Alexander Skarsgård, Anna Wintour, and More Celebrate The Diary of a Teenage Girl

It has been a long road to make The Diary of a Teenage Girl for first-time director Marielle Heller. Around eight years ago, she received, as a gift from her sister, the semi-autobiographical novel by Phoebe Gloeckner that the film is based on and, subsequently, fought to get the rights. (At one point, she even brought Gloeckner’s agent cookies.) Eventually the author gave in and Heller first turned the book into a play, casting herself as the titular character: a fifteen-year-old discovering her sexuality (played brilliantly by the British actress Bel Powley in the movie). Set in groovy seventies-San Francisco, the film centers around the rise and fall of an affair with her mother’s 35-year-old boyfriend (Kristen Wiig and Alexander Skarsgård, respectively), and in turn, becomes a bravely unique and yet, universal coming-of-age story.

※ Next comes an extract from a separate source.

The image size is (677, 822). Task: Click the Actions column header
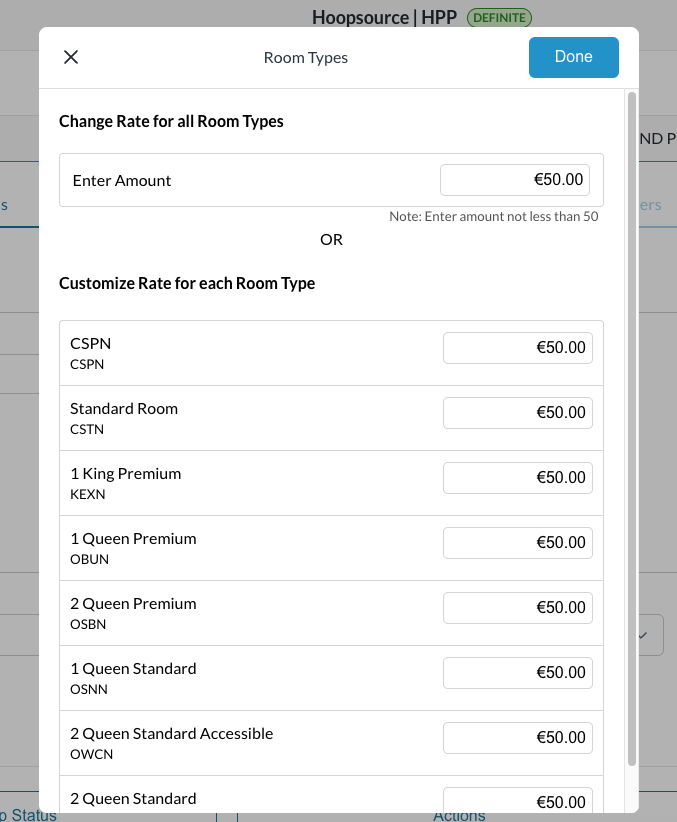point(459,815)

Last night’s Cinema Society screening of the movie—it originally premiered at Sundance in January—was at the Sunshine Cinema on the Lower East Side where Powley, whose expressive face audiences could happily look at all day, explained the importance of capturing this point of view on screen. “When I read this script, I was so surprised because I was finally reading a story that honestly portrayed a teenage girl and [her] sexuality,” she said, wearing the ultimate thinking girl’s brand, Miu Miu. “There weren’t many movies that portrayed women in a 3-D way. As women, we’ve always had to relate to young men. It’s time for a female protagonist out there.”

It was impossible to miss Alexander Skarsgård—even more striking and Adonis-like in person—although, his getup was not quite as bold as his look at the San Francisco premiere where he showed up in drag. And Anna Wintour, a longtime supporter of female storytelling, made a chic statement in a Cubist-inspired Michael Kors cocktail dress.

Heller spoke of the need for creative women to hold each other up and share their voice. “I didn’t feel like there were enough examples of positive stories told from the female perspective about sexuality and teenage girls,” she remarked. “As a society we’re kind of scared, so part of why I wanted to tell this story was that I felt something was missing.” Indeed, with a movie as thought-provoking and well done as Teenage Girl, it’s easy to have a little faith that this dearth will continue to be addressed, and maybe one day, rectified.